What the exercise asks:
Transcribe each of the items below word for word, omitting the pictures from your transcription.
══ Data to process
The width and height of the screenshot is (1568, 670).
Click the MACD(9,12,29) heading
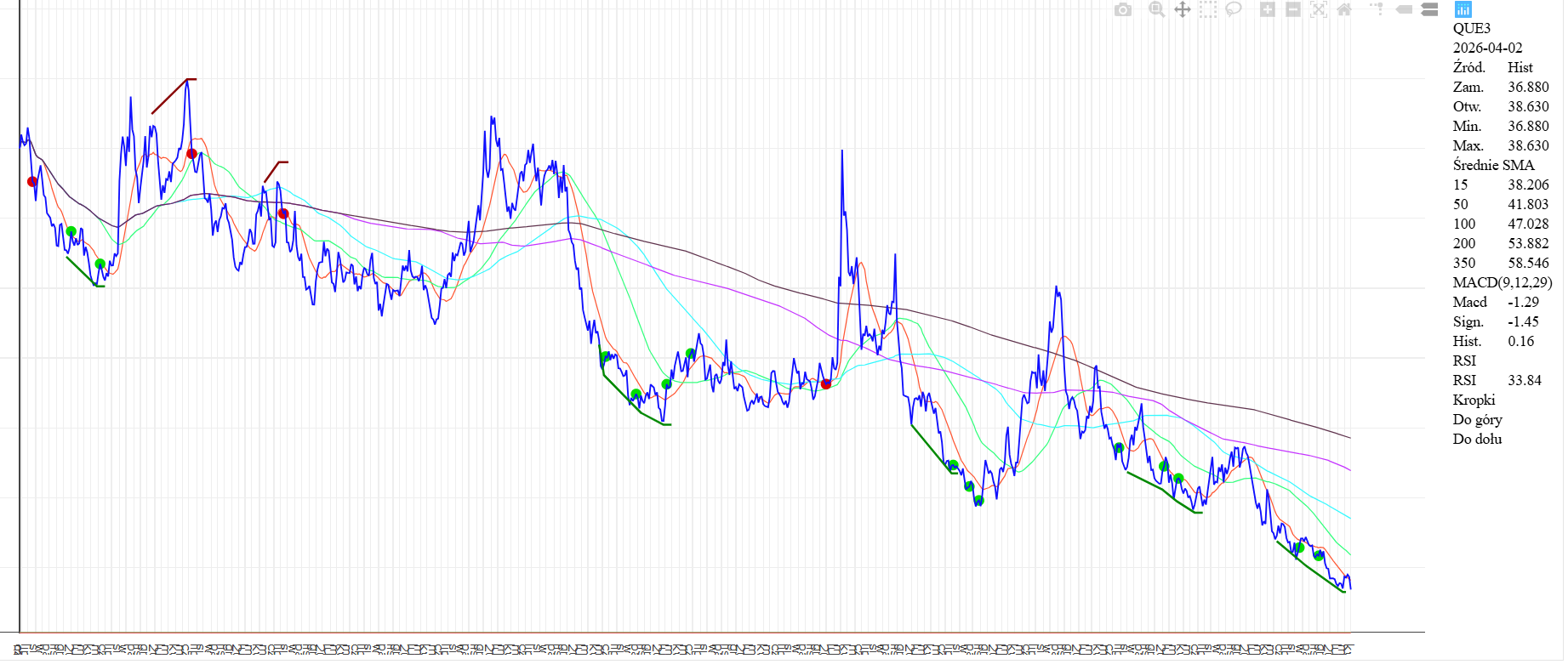(x=1502, y=282)
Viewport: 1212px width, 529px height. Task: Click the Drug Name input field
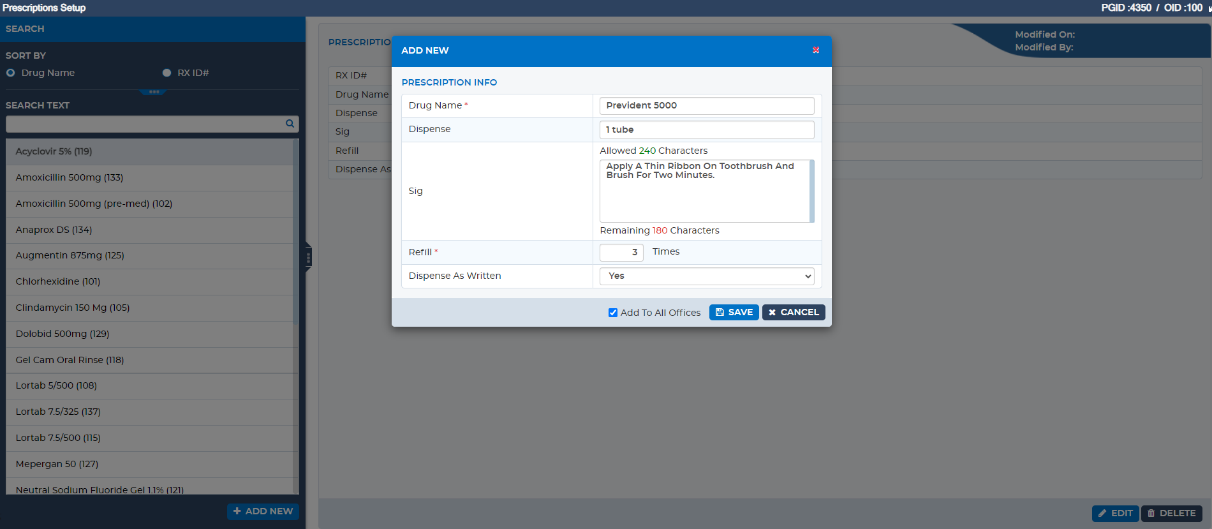click(707, 105)
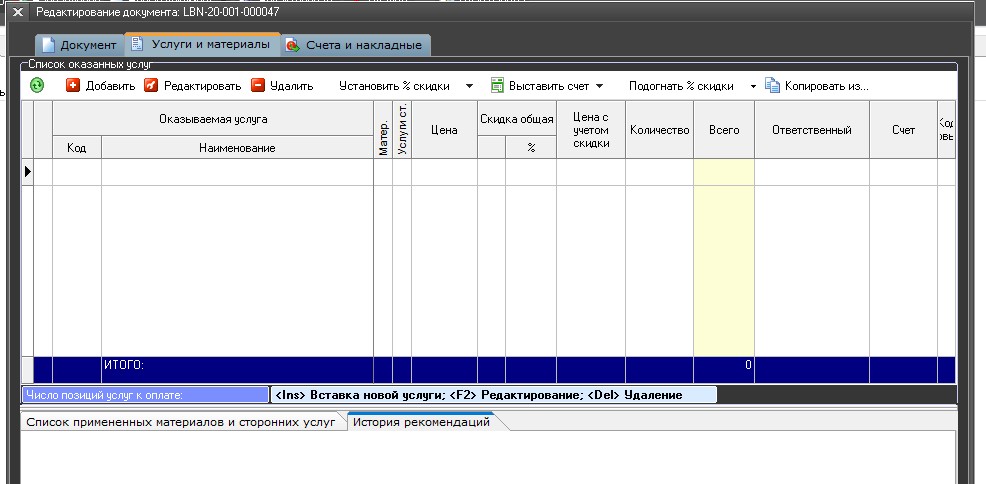The image size is (986, 484).
Task: Expand the Установить % скидки dropdown arrow
Action: 469,86
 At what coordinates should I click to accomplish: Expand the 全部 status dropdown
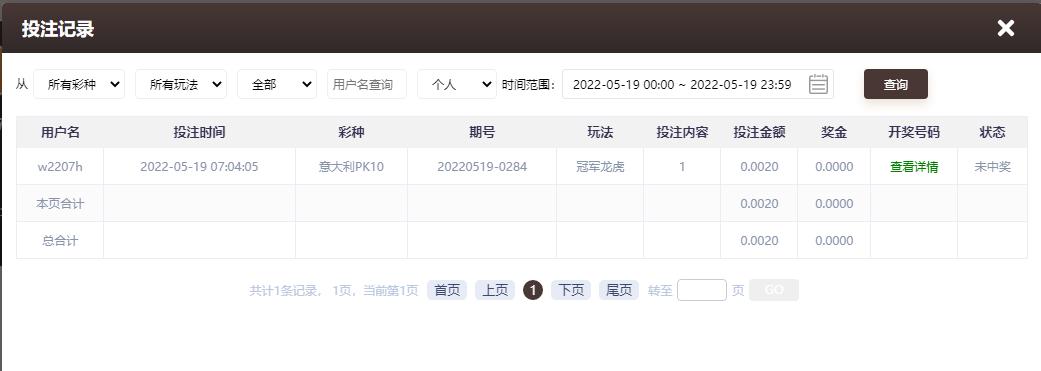pos(277,84)
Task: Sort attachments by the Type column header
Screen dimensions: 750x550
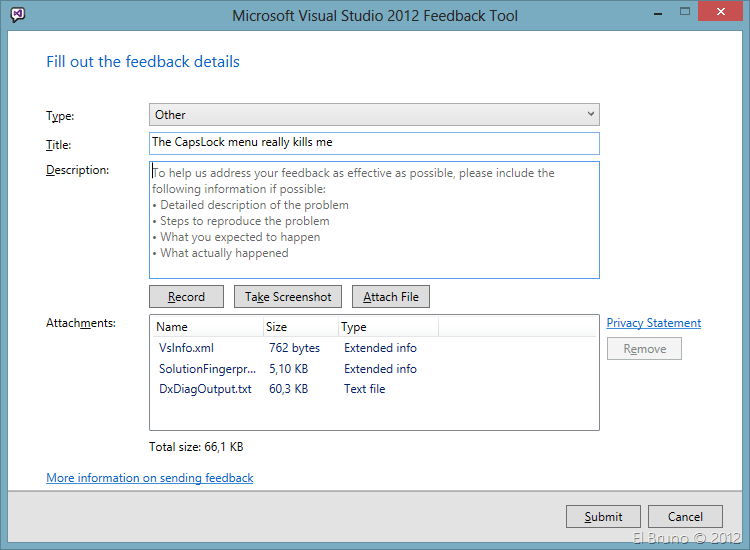Action: (385, 327)
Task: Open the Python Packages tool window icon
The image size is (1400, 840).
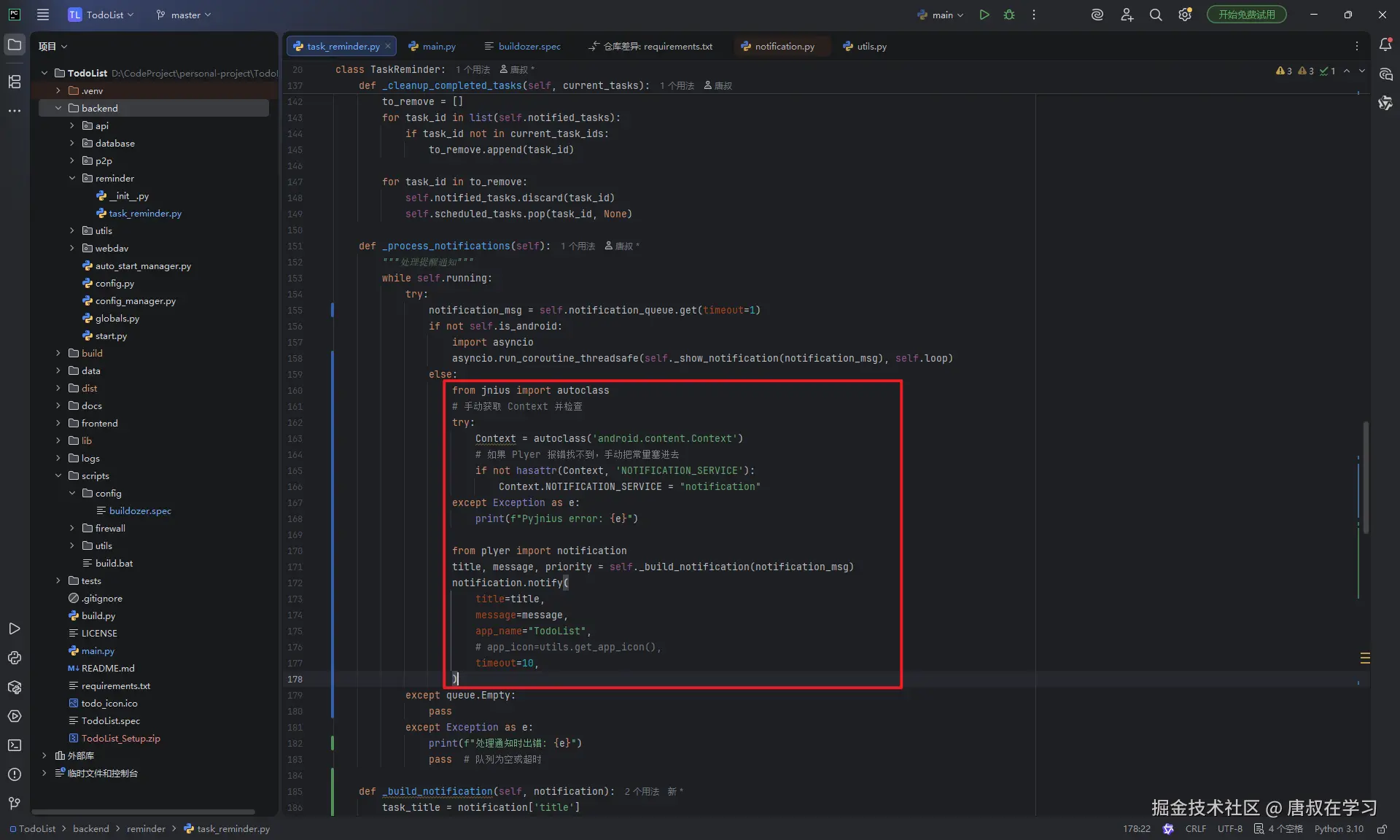Action: [15, 687]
════
Written answer:
The width and height of the screenshot is (1568, 670).
Click the MACD(9,12,29) heading
(x=1502, y=282)
Viewport: 1212px width, 529px height. Task: Click the Drug Name input field
click(707, 105)
The image size is (986, 484).
Task: Expand the Установить % скидки dropdown arrow
Action: 469,86
 At what coordinates should I click to accomplish: Expand the 全部 status dropdown
pos(277,84)
Task: Sort attachments by the Type column header
Screen dimensions: 750x550
Action: (385, 327)
Task: Open the Python Packages tool window icon
The image size is (1400, 840).
Action: [15, 687]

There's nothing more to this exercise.